The World Health Organization (WHO) said on Tuesday that additional COVID-19 vaccination boosters are no longer “routinely recommended” for medium or low-risk people, but one Canadian doctor warns that the “recommendation isn’t probably the best.”
The amended WHO roadmap provides three priority-use groups for COVID-19 vaccination: high, medium, and low, with vaccines prioritized for people at higher risk of the disease.
Further booster doses were advised by the WHO for high-priority populations such as the elderly, immunocompromised people of all ages, front-line health professionals, and pregnant women. However, for people in the low and medium-risk groups, WHO does not recommend repeated COVID-19 boosters due to “poor public health returns.”
The WHO’s latest guidance comes just weeks after the National Advisory Committee on Immunization (NACI) of Canada modified its booster guidelines.
“Society is caught between wanting this whole thing to end and accepting that there is still a frightening problem out there,” said Dr. Kashif Pirzada, a Toronto emergency room doctor, to Global News.
“We see plenty of people with only two immunizations who develop a really serious sickness…the more severe your illness, the more likely you’ll have long-term lingering problems.” “I think they didn’t really factor in the fact that it’s still out there,” he explained.
Despite the continued presence of the highly contagious Omicron strain in Canada, COVID-19 hospitalizations and deaths are not likely to increase in the next months, according to federal health experts earlier this month.
Dr. Theresa Tam, Canada’s top public health officer, stated on March 10 that COVID-19 activity in the country has reached a “pretty constant state,” and that “we may not see any huge waves in the next months while we prepare for a potential fall and winter surge.”
Dr. Susy Hota, medical director of infection prevention and control at the University Health Network, said she agrees with WHO’s guidelines because the country is experiencing a decrease in deaths related to COVID-19 infection. “I think that makes a lot of sense from a global viewpoint, and perhaps also from a Canadian standpoint,” she said.
“We know that younger people, particularly in Canada, have a higher level of hybrid immunity.” So having had vaccination doses, but also past infections…may offer higher overall protection,” she explained.
She noted that Canada — and the rest of the world — appears to be turning into a new approach of dealing with the disease, one that is “more sustainable” in the long run, such as focusing on high-risk patients.
In terms of where Canada stands on vaccine boosters, Pirzada said there hasn’t been much message, save from a spring injection for high-risk folks. On March 3, NACI’s latest COVID-19 vaccine guideline recommended that persons at high risk of serious illness have another COVID-19 dose in the spring.

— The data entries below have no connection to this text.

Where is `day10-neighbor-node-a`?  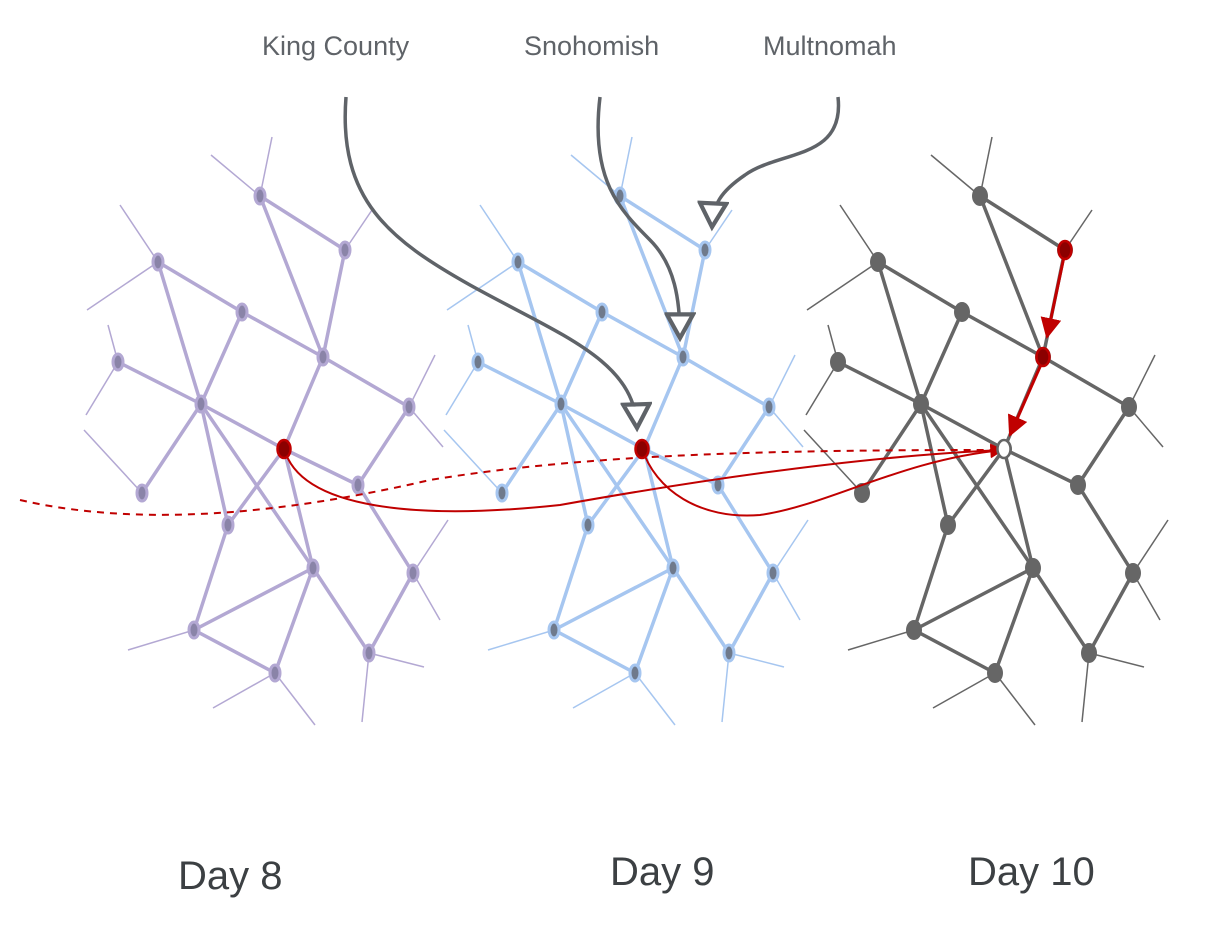
day10-neighbor-node-a is located at coordinates (1065, 250).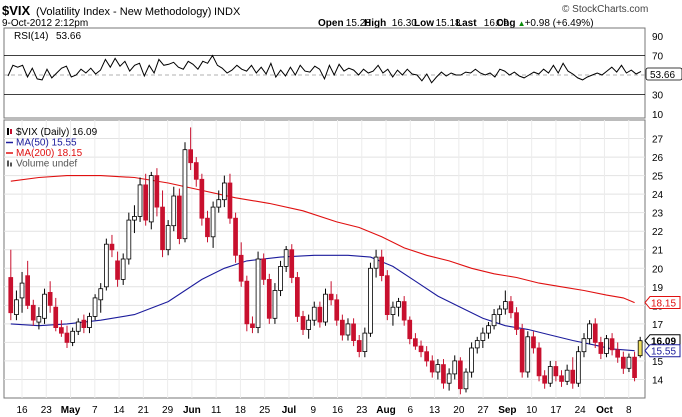 Image resolution: width=682 pixels, height=417 pixels. I want to click on quote-label-high: High, so click(375, 24).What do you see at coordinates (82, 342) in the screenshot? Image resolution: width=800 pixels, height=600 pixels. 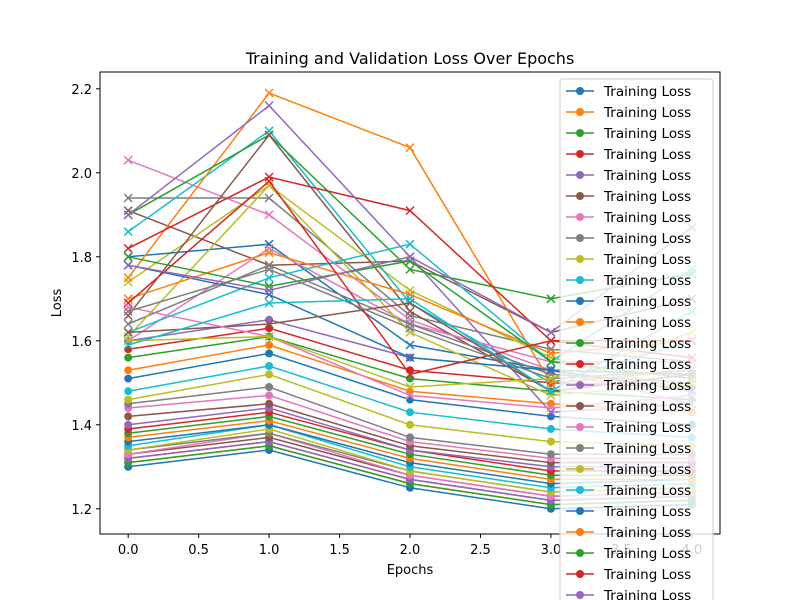 I see `y-tick-label: 1.6` at bounding box center [82, 342].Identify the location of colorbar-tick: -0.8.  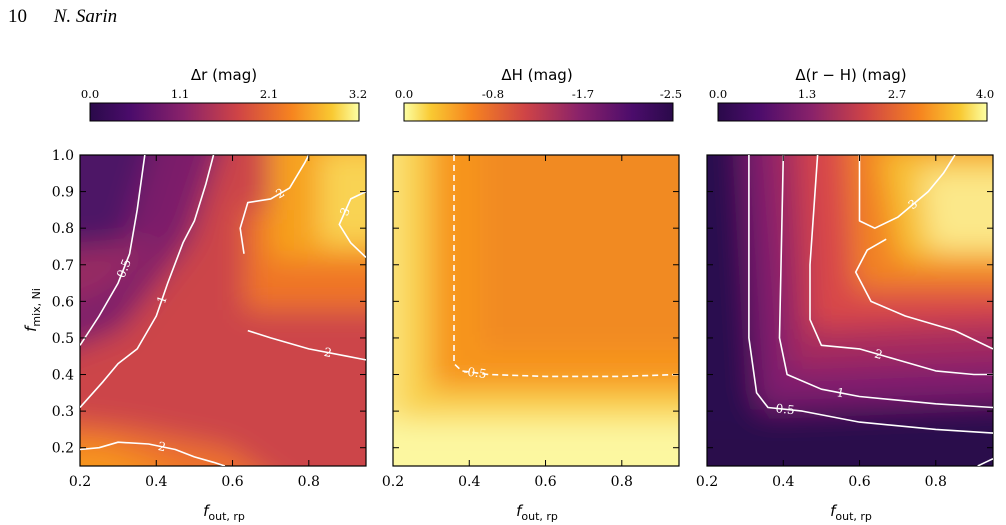
(493, 94).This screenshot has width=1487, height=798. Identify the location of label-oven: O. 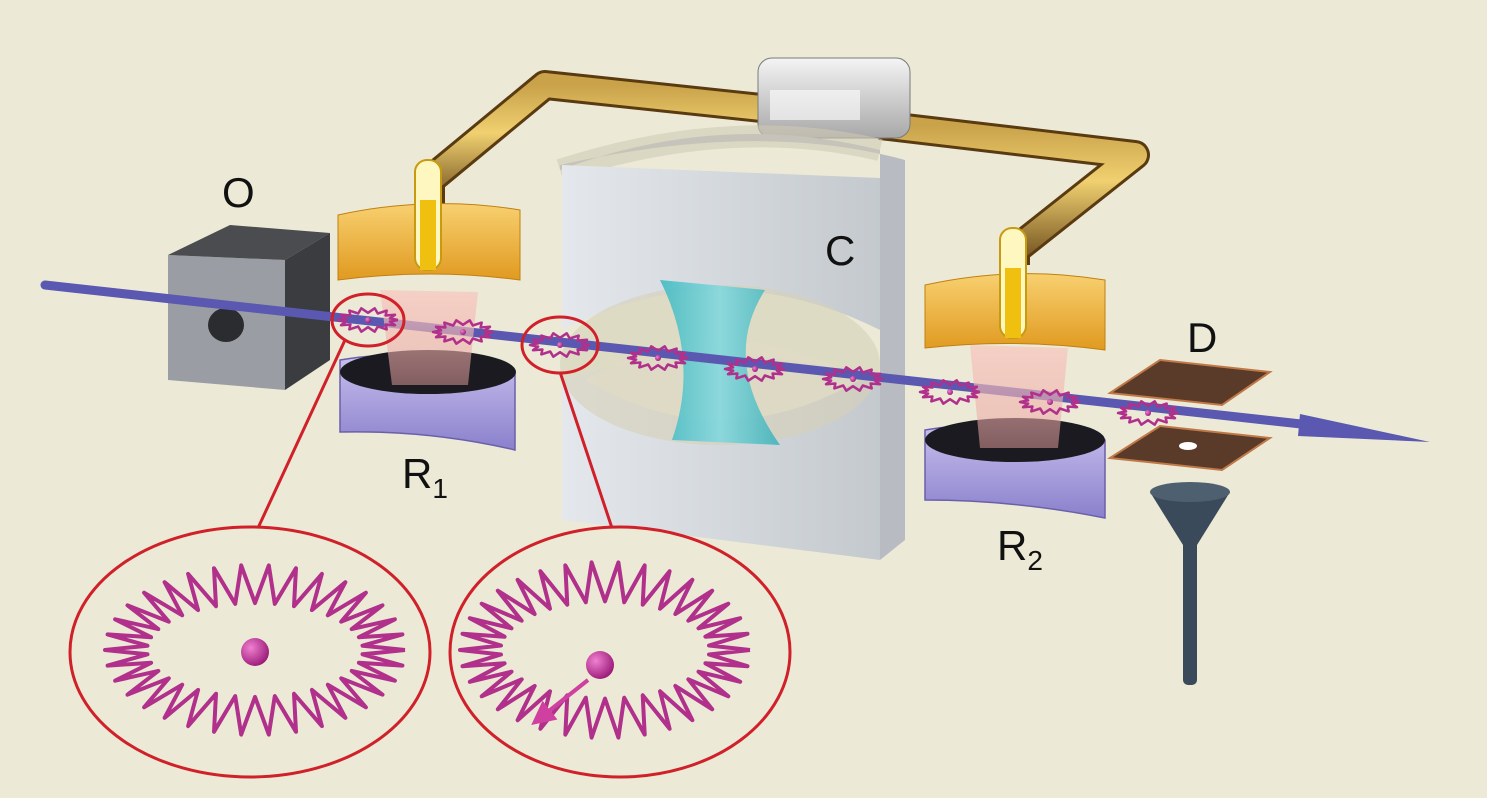
(238, 192).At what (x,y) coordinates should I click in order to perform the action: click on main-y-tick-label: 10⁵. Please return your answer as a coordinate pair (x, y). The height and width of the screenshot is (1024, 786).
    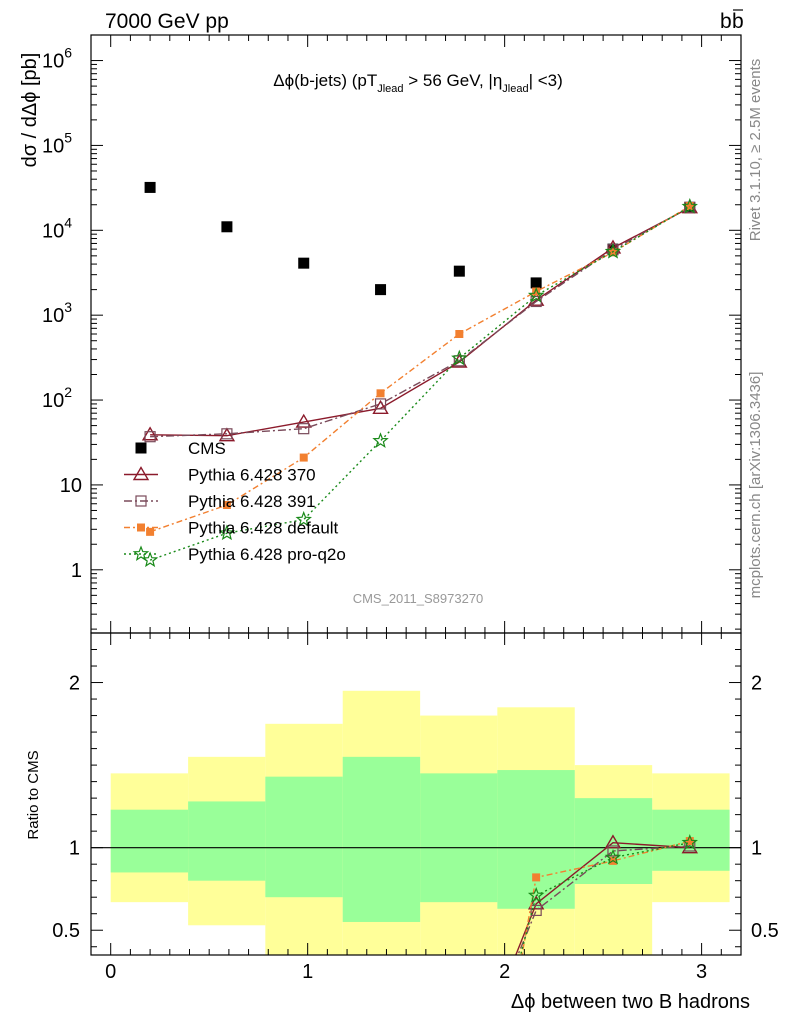
    Looking at the image, I should click on (57, 143).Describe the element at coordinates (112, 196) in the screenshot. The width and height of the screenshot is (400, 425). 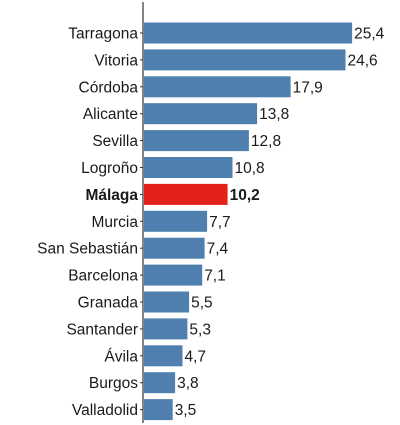
I see `category-label-6: Málaga` at that location.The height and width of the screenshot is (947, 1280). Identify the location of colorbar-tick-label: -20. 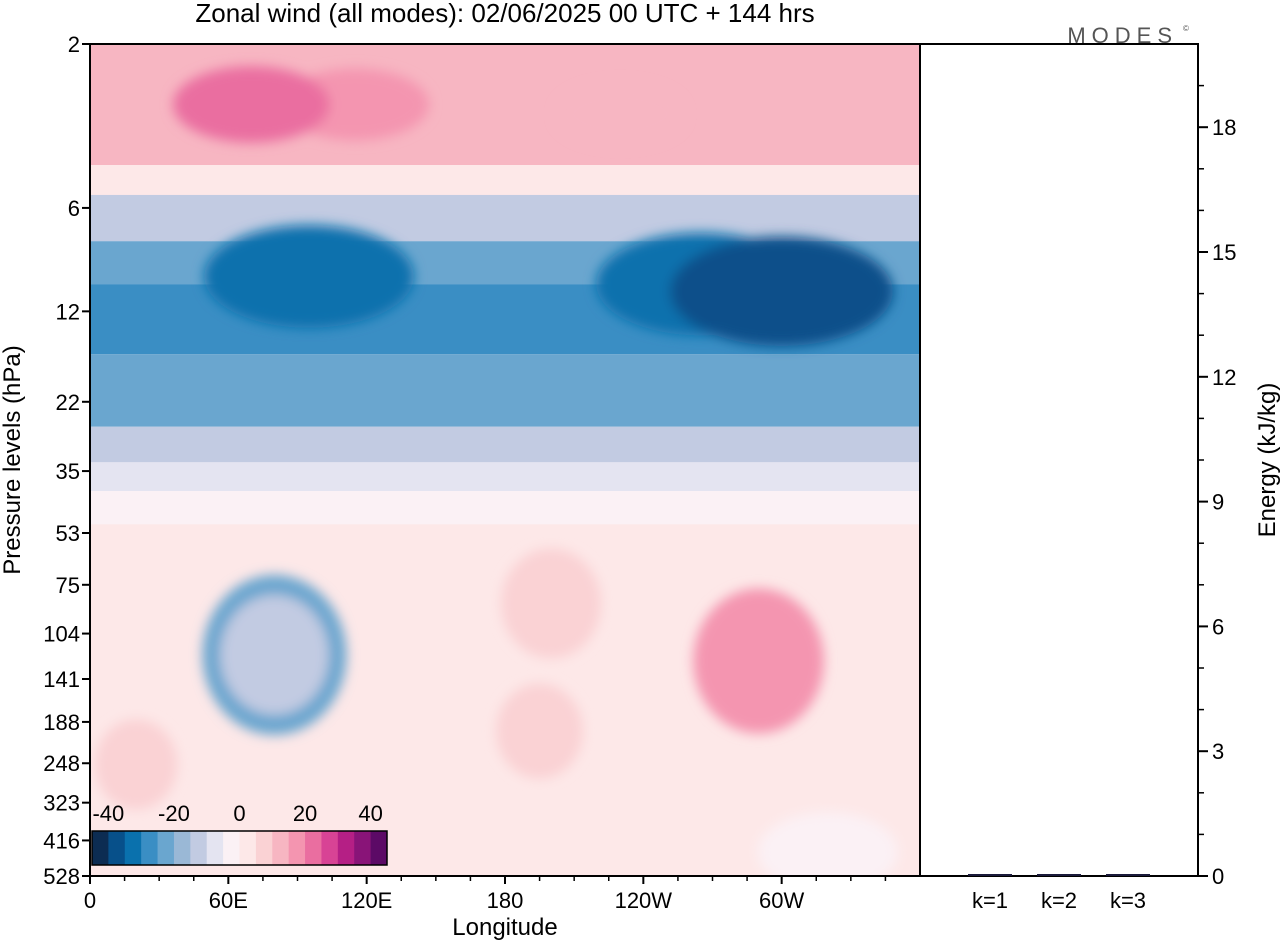
(174, 814).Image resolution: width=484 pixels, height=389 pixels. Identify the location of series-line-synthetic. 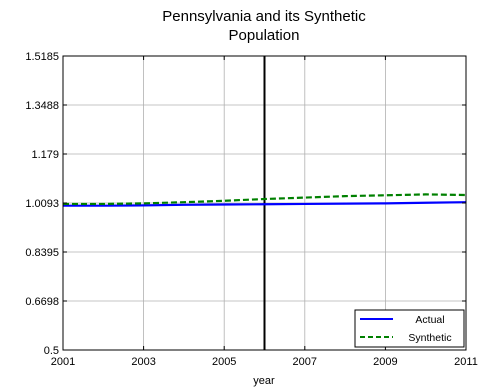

The committee recommends that all Canadians aged five and up be inoculated against COVID-19 with a full primary series of vaccinations. A initial series for most people consists of two doses of a COVID-19 vaccination spaced eight weeks apart.
According to NACI, “children 6 months to under 5 years of age may receive a primary series of an authorized mRNA vaccination.” NACI also suggests a booster dose six months after the last dose of a primary course for anyone aged five and up.
Build a case for booster
While the most recent NACI guideline is only for high-risk persons, Pirzada is concerned that, like the WHO, NACI is ignoring long-term COVID-19 symptoms, which can occur in healthy young people as well.
“And the further you are from your boosters or immunizations, the more likely you are to have a lot more severe course of sickness,” he said. His advise to Canadians is to get a booster shot if you are six to twelve months out of your last one, especially if you plan to travel or be in close quarters.
If you are not in the high-risk category and want to be boosted, Pirzada recommends “making a case” to a physician or pharmacist that you are concerned about COVID-19 infection and want a booster.
“Boosters will protect you from illness for three months.” That’s very good…three months of protection. If you’re in high-risk situations and want to have a good time, that’s not a bad idea,” he adds.
Hota feels that low-risk people, particularly those who are concerned about traveling without a booster, should change their behavior “if they are concerned.”
She explained that the purpose of vaccines is to minimize the risk of severe illness, and if a person has a very low probability of getting seriously ill from COVID-19 (because to hybrid immunity), “it’s probably not going to offer you that much more protection.”
She emphasized that immunizations will have the biggest impact on those who are most vulnerable. A booster dose of a BA.4/5 bivalent mRNA COVID-19 vaccine “provides increased protection against both symptomatic disease and hospitalization, compared to those who did not receive a bivalent booster dose but had previously received at least two doses of original monovalent vaccines,” according to Health Canada.